◆ Your goal: Although the data below holds other lines too, output only those from the line with "die_rente (47, 1649)" up to and including the line with "rvRecht (20, 1427)", exactly as they appear.

╭─ Supplied material

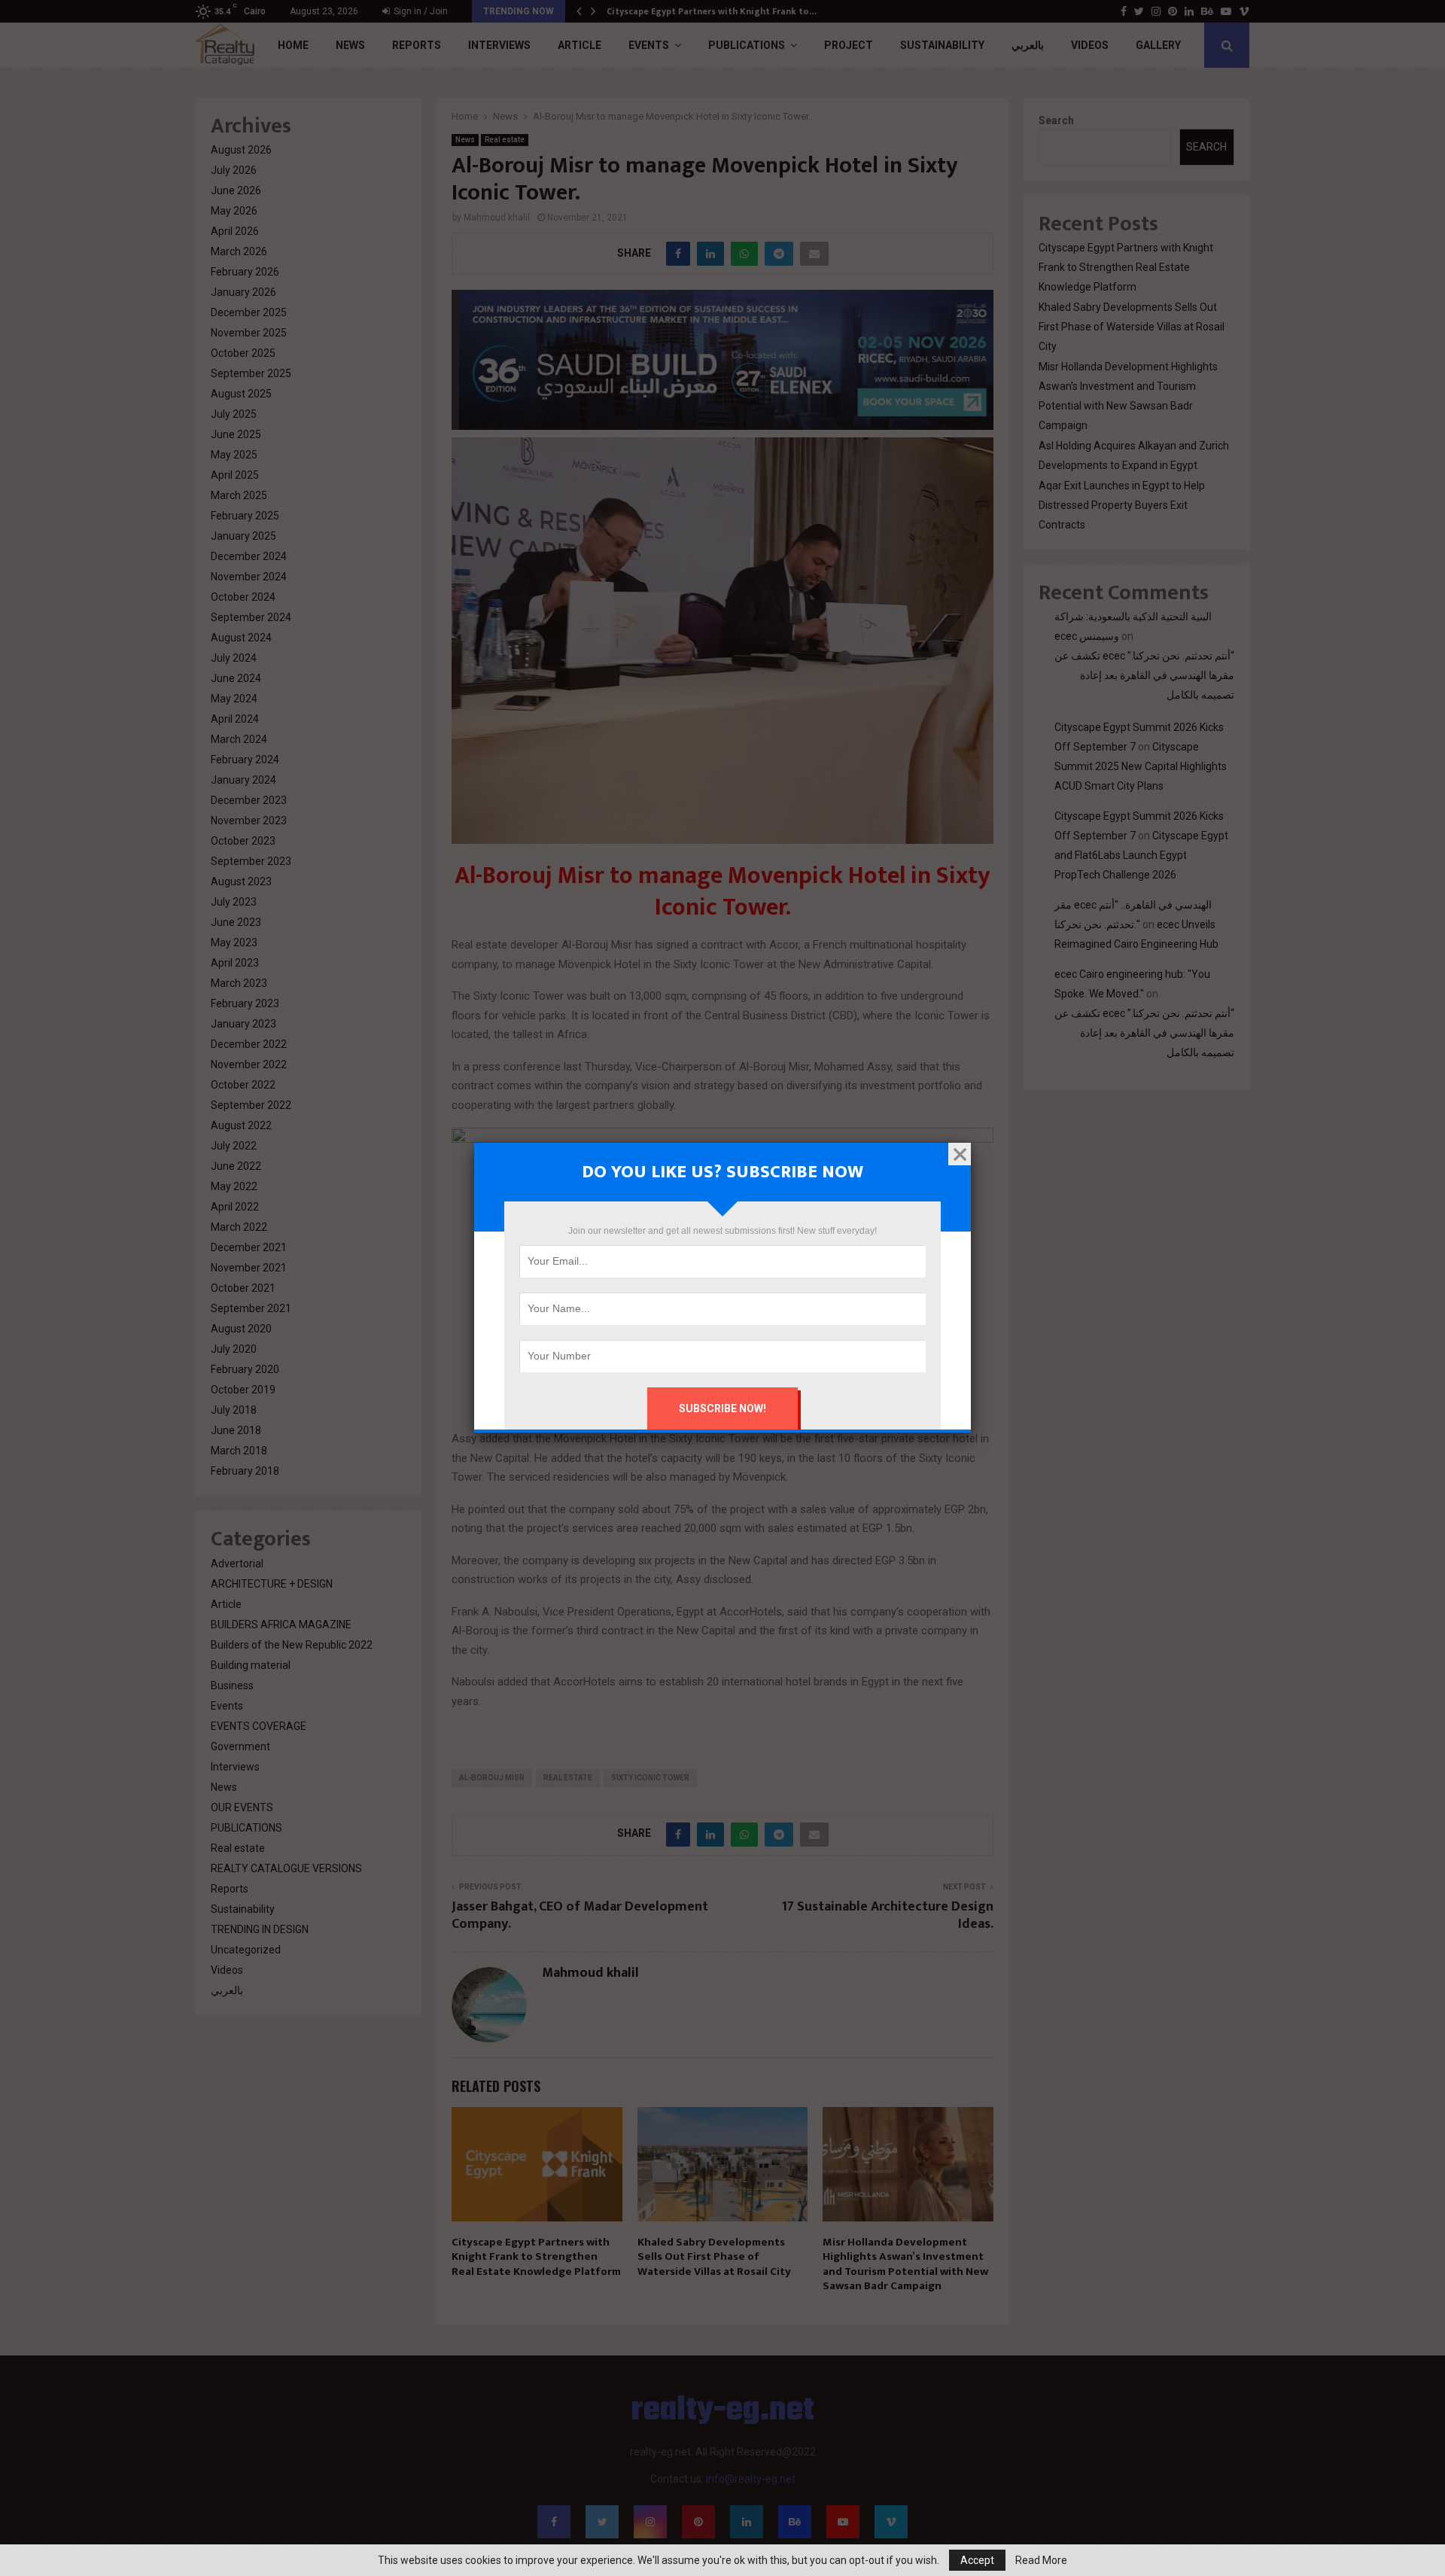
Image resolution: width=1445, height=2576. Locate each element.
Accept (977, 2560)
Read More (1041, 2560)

╰─
╭─ Supplied material

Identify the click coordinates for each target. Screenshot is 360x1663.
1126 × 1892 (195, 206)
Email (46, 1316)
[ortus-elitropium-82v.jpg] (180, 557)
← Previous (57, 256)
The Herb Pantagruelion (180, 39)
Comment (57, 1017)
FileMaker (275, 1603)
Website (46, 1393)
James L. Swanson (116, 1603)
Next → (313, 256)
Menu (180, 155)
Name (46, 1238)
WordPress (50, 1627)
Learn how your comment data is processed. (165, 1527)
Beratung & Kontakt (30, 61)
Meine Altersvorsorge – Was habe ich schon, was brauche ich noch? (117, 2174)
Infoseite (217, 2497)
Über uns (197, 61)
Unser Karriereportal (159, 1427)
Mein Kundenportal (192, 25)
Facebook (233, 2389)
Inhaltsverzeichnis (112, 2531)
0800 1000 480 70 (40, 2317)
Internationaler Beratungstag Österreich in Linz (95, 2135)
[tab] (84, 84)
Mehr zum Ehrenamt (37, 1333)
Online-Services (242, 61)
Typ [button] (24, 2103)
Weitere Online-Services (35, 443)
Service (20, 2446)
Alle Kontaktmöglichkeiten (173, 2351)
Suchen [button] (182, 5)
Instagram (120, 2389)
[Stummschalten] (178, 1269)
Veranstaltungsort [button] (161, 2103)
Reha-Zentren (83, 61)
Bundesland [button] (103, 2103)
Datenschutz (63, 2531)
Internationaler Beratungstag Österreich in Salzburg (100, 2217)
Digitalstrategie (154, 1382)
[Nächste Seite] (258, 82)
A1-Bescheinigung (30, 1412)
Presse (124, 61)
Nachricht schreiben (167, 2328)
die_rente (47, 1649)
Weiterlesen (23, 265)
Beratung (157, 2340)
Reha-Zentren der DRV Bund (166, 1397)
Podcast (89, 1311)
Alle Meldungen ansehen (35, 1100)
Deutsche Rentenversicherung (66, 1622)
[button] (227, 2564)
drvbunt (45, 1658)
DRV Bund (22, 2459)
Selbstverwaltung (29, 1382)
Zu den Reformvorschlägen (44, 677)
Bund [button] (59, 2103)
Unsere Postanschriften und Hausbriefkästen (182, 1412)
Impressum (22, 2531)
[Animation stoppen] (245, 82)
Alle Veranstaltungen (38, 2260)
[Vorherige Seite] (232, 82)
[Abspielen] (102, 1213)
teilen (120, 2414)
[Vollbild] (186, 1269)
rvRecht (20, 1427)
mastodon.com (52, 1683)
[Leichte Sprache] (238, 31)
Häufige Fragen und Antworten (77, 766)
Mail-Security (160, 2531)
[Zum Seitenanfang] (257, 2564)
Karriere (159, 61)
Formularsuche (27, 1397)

╰─

◆ Exercise solution:
die_rente (47, 1649)
Weiterlesen (23, 265)
Beratung (157, 2340)
Reha-Zentren der DRV Bund (166, 1397)
Podcast (89, 1311)
Alle Meldungen ansehen (35, 1100)
Deutsche Rentenversicherung (66, 1622)
[button] (227, 2564)
drvbunt (45, 1658)
DRV Bund (22, 2459)
Selbstverwaltung (29, 1382)
Zu den Reformvorschlägen (44, 677)
Bund [button] (59, 2103)
Unsere Postanschriften und Hausbriefkästen (182, 1412)
Impressum (22, 2531)
[Animation stoppen] (245, 82)
Alle Veranstaltungen (38, 2260)
[Vorherige Seite] (232, 82)
[Abspielen] (102, 1213)
teilen (120, 2414)
[Vollbild] (186, 1269)
rvRecht (20, 1427)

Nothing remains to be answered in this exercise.